As mentioned previously, for humans with access to modern prenatal care there is a much more specific window of time in which a baby is likely to be born. Most babies arrive between 38 and 42 weeks gestation. Contrary to popular thought, passing the 40 week mark does not make a baby “overdue”; it is most often completely normal and non-threatening. There is conflicting evidence on risks and benefits of watching and waiting versus inducing labour as 42 weeks approaches (this conversation is best had with your care provider) but there is certainly no bell that sounds off at the 40 week mark of an uncomplicated pregnancy.
Regardless of whether or not you are truly, clinically “overdue” (the official lingo is “postterm”), watching your due date come and go can be challenging. The 40+ week experience is like a membership to a special pregnancy club. Unless you’ve been there, you can’t quite understand.

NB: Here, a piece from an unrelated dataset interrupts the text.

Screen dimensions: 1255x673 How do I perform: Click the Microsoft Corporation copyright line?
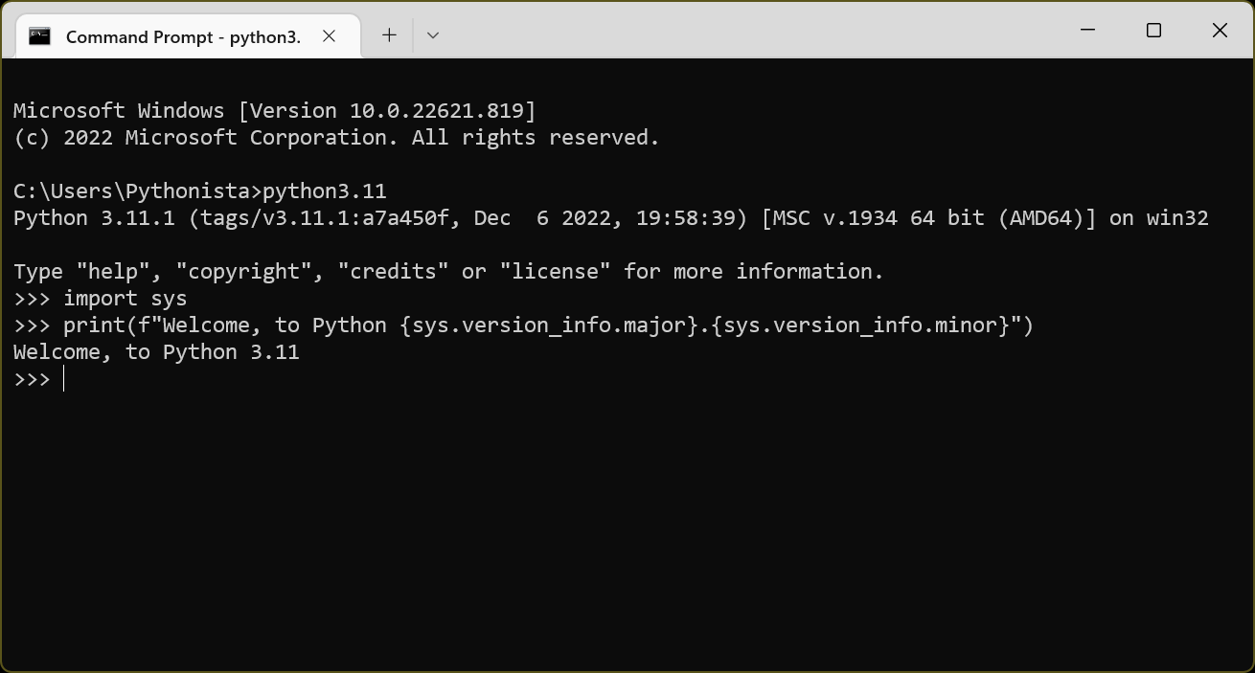tap(336, 138)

Here are some examples of what happens after your due date. The perks of being in the 40+ Weeks Club!
Your conversations are like
“Are you still pregnant?!” (Yes, clearly, I’m still pregnant.)

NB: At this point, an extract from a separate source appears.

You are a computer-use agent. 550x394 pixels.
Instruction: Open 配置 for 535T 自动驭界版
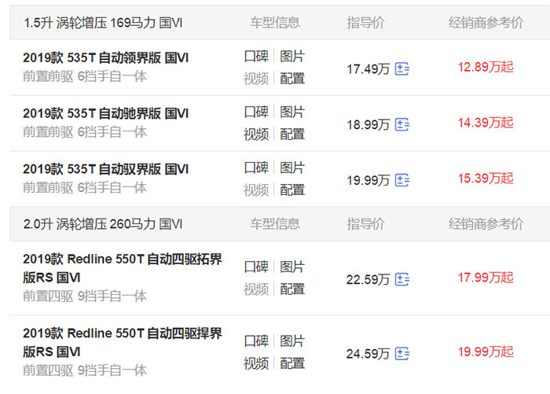pyautogui.click(x=292, y=190)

“Are you dilated?” (I don’t know, but please don’t ask about my cervix ever again.)
“Do you think today’s the day?” (Yes, I’ve thought that every day for the last three weeks.)
“Have you tried Chinese food / sex / acupuncture / Zumba?” (Honestly, yes. The Chinese food made me thirsty and the Zumba gave me butt cramps.)
“My friend’s baby was a week late, and X-Y-Z scary and terrible thing happened.” (Can we please stick to Good Vibes Only when we share birth stories with pregnant people?)
“Isn’t your doctor worried?” (No, because she’s a doctor so her opinion is based on expert observation.)
Your body is like
Maternity clothes have nothing on your watermelon sized bump.
Pre-labour contractions (Braxton Hicks, prodromal labour or “false labour”). They might be nothing, might be a good thing, and either way they mess with your head.
Your baby’s kicks are so powerful, you think your abdomen might burst.
You try to rest when you can to prepare for the physical challenge of birth, but sleep is hard to come by because you’re uncomfortable and anxious.
Possible early signs of labour are everywhere, since you’re looking so hard for them. You scrutinize over any signs of your mucus plug. You Google pictures of other people’s mucus plugs (consider yourself warned).
You go in for an ultrasound to check on things and the sonographer estimates that your baby weighs 12 pounds. “What a chunky monkey!” she says. “Good luck with that!”
Yeah babe, you totally get it.
Your mind is like
Weeks into your maternity leave and still pregnant, you feel like you’re wasting your precious time off work.
Knowing things are more likely to begin at night, you cry a little every morning you wake up not in labour.
Everyone in your Facebook due date group already had their baby and you feel allll alone in pregnancy land.
You try to act like you don’t care when people gawk over your situation, but really your emotions are running wild…mostly because you’re just so ready to meet your baby.
A little more every day, you begin to consider the possibility that you’ll be pregnant forever. You look in the mirror and whisper, “This is me now.”
Pregnant forever, I might as well look good.
Your baby will be here soon!
I’ve been there and done that and I know it’s hard. One way or another though, sometime very soon, your beautiful baby will be here and you’ll *almost* forget about your time in the 40+ Weeks Club.